Prophylactic use of low molecular-weight heparin (e.g., enoxaparin) is allowed.
History of severe allergic, anaphylactic, or other hypersensitivity reactions to chimeric or humanized antibodies or fusion proteins or allergy to biopharmaceuticals produced in Chinese hamster ovary cells
Known hypersensitivity to any component of the Investigational Medicinal Products (IMPs)
History of autoimmune disease, including but not limited to myasthenia gravis, myositis, autoimmune hepatitis, systemic lupus erythematosus, rheumatoid arthritis, inflammatory bowel disease, vascular thrombosis associated with antiphospholipid syndrome, Wegener's granulomatosis, Sjögren's syndrome, Guillain-Barré syndrome, multiple sclerosis, vasculitis, or glomerulonephritis. The following exceptions are considered:
--Patients with a history of autoimmune-related hypothyroidism on a stable dose of thyroid replacement hormone are eligible for this study.
--Patients with controlled Type I diabetes mellitus on a stable insulin regimen are eligible
-History of idiopathic pulmonary fibrosis, organizing pneumonia (e.g., bronchiolitis obliterans), druginduced pneumonitis, idiopathic pneumonitis, or evidence of active pneumonitis on screening chest Computerized Tomography (CT) scan. Exception: history of radiation pneumonitis in previous radiation field (fibrosis) is permitted provided that this area does not undergo current low dose irradiation as part of this protocol.
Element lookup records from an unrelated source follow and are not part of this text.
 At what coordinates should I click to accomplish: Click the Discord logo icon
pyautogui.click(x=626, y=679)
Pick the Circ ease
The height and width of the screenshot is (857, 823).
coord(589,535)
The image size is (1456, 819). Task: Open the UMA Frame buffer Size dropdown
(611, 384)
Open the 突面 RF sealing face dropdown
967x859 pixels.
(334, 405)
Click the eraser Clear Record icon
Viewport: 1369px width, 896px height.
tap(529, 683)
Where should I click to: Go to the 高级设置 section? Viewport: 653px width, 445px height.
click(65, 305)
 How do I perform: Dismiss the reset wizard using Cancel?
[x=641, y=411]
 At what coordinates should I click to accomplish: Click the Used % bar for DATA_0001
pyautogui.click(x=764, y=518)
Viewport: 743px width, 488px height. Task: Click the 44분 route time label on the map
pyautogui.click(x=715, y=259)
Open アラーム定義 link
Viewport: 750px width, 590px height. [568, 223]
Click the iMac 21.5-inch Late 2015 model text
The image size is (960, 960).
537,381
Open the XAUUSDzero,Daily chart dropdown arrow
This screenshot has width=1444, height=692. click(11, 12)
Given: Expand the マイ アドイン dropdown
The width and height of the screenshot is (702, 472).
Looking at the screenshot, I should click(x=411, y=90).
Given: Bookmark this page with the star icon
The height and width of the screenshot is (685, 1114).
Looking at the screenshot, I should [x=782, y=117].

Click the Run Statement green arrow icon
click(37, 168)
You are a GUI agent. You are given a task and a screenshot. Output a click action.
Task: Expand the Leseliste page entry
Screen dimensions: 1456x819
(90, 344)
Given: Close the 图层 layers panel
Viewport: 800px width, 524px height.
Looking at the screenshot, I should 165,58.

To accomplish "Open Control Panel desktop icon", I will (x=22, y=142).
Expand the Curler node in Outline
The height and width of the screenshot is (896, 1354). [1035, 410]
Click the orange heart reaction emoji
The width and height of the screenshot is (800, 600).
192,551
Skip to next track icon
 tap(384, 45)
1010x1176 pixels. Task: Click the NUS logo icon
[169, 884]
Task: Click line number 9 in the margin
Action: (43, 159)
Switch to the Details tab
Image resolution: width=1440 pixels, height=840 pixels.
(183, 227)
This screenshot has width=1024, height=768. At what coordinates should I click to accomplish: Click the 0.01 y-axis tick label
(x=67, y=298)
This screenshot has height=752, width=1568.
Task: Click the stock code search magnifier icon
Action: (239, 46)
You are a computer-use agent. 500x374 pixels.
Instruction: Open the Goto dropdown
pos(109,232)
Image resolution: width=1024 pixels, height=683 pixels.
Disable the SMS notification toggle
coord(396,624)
-Severe infections within 4 weeks prior registration including but not limited to hospitalization for complications of infection, bacteremia, or severe pneumonia
-Signs or symptoms of infection within 2 weeks prior registration
-Received therapeutic oral or IV antibiotics within 2 weeks prior registration. Exception: patients receiving routine antibiotic prophylaxis (e.g., to prevent chronic obstructive pulmonary disease exacerbation or for dental extraction) are eligible.
-Prior allogeneic stem cell or solid organ transplant
-Administration of a live, attenuated vaccine within 4 weeks before registration. Exception: influenza vaccination should be given during influenza season only (approximately October to March). Patients must not receive live, attenuated influenza vaccine within 4 weeks prior registration or at any time during the study.
-Any other diseases, metabolic dysfunction, physical examination finding, or clinical laboratory finding giving reasonable suspicion of a disease or condition that contraindicates the use of an investigational drug or that may affect the interpretation of the results or render the patient at high risk from treatment complications
-- Patients who have received acute, low-dose, systemic immunosuppressant medications (e.g., a one-time dose of dexamethasone for nausea) or physiologic replacement doses (i.e., prednisone 5-7.5 mg/day) for adrenal insufficiency may be enrolled in the study.
--The use of inhaled corticosteroids and mineralocorticoids (e.g., fludrocortisone) is allowed.